The phrase “comfort zone” has mostly negative connotations. A comfort zone is generally understood to be a metaphorical place where a person clings to familiar routines and avoids embracing the new challenges that stimulate growth. One is never advised to stay in his or her comfort zone. The advice is always to get out of one’s comfort zone.

I won’t deny that improvement in any part of life—sports, business, relationships, you name it—is impossible without discomfort. As Friedrich Nietzsche put it, “What does not kill us makes us stronger.” But I believe that comfort itself also plays a valuable role in the pursuit of improvement. After all, in order to get out of your comfort zone, you must first have a comfort zone to get out of! In sports, for example, a comfort zone is a set of routines developed over time that work well for an athlete. The athlete draws comfort from those routines precisely because their effectiveness is well proven. Without such familiar habits an athlete has no foundation from which to push himself or herself through discomfort to new levels of achievement.

All great athletes know the value of a good comfort zone. The great American marathon runner Joan Benoit Samuelson once said, “Becoming a champion requires that you are comfortable when and where you are training.” Throughout her brilliant career, which included a victory in the 1984 Olympic Marathon, Samuelson trained alone in her home state of Maine. Her sponsor, Nike, tried to coax her into moving to Oregon to train with other top runners but she refused. Although in theory it would have made sense for her to take advantage of Nike’s resources and coaches and team environment, Samuelson liked where she was and believed in what she was doing, so she stayed in her comfort zone and the results of that choice speak for themselves.

Of course, Samuelson knew how to step outside of her comfort zone as well. She trained extremely hard and continuously challenged herself to achieve greater and greater goals. But those uncomfortable challenges always occurred in the context of a favored environment and a custom-fitting training system developed over many years—a comfort zone.

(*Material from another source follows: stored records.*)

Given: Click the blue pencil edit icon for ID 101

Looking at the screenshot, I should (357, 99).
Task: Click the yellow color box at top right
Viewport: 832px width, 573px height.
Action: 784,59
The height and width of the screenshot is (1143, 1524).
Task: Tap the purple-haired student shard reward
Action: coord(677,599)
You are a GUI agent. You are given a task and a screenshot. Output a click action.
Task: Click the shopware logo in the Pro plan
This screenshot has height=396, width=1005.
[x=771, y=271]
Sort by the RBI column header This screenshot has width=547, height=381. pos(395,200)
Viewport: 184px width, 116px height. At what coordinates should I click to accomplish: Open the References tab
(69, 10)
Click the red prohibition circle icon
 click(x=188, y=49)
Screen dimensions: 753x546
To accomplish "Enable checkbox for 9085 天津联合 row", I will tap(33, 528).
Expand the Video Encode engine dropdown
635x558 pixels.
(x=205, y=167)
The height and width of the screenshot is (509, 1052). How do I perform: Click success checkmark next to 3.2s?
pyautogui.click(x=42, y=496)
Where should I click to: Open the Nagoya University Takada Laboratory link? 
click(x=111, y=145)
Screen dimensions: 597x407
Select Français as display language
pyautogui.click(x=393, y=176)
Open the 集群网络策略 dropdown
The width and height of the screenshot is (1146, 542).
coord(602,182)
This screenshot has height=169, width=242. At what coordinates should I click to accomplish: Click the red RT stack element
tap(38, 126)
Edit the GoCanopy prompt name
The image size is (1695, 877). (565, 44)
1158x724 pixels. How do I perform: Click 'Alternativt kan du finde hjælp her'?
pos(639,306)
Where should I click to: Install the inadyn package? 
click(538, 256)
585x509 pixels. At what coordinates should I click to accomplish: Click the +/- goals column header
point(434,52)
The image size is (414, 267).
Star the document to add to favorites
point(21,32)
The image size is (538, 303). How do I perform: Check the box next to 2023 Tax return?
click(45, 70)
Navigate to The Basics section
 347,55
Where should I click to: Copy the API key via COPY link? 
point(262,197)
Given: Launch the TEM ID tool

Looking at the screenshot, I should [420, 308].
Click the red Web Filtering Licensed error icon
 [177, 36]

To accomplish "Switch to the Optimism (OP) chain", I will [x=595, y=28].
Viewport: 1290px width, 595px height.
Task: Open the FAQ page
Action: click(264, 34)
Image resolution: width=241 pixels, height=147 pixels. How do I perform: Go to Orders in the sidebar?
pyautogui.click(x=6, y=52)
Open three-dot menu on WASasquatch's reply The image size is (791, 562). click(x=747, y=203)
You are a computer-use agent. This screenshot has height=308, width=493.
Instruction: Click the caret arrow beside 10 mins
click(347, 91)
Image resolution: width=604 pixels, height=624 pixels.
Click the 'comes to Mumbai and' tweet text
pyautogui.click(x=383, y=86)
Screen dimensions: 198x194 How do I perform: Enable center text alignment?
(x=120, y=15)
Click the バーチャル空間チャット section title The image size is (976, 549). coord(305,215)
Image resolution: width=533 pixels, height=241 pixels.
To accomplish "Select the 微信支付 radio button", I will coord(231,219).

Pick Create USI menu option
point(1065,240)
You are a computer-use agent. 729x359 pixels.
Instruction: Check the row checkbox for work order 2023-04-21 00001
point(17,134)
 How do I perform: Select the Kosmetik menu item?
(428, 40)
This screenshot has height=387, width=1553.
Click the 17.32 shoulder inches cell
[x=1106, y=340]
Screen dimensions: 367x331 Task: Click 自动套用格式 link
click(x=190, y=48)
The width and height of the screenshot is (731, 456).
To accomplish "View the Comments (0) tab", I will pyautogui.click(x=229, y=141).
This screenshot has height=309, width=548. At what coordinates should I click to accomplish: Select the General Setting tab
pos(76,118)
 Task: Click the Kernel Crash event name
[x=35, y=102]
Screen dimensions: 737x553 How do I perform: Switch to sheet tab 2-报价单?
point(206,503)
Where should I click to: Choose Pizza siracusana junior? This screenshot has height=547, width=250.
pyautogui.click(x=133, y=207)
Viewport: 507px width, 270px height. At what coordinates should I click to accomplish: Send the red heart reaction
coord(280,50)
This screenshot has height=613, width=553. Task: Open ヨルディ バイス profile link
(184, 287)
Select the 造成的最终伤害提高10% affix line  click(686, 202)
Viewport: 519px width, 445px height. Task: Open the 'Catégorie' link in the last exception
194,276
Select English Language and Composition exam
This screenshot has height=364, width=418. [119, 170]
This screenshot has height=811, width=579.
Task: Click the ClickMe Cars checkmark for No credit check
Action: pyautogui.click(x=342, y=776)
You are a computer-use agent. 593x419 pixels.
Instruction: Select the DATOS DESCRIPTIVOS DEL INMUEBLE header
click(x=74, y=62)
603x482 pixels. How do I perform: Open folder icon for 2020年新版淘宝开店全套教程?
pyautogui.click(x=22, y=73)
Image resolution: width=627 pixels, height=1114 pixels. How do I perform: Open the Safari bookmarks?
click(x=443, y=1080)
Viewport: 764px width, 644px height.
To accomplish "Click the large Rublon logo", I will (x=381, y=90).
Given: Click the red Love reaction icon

Every athlete knows that success comes through hard work. But there are many different ways to work hard and no single way is right for all athletes. No less important to success is discovering one’s own best way of working hard. Athletes aren’t robots; they’re human beings. To become the best athlete you can be you have to consider everything that affects you as a person. If you are a happier in person in Portland, Maine, than you are in Portland, Oregon, then you will probably work harder and more consistently in Maine and thus improve more.

What’s true in sports is true in the rest of life. As a professional writer, I have cultivated a unique way of working, one full of all kinds of idiosyncrasies, that suits me. Without this a comfort zone I would not have the confidence to challenge myself to do things as a writer that I have never done before.

Take some time to think about the elements of your comfort zone as an athlete, entrepreneur, or whatever else. Is anything lacking? Don’t be afraid to do things ever more your way.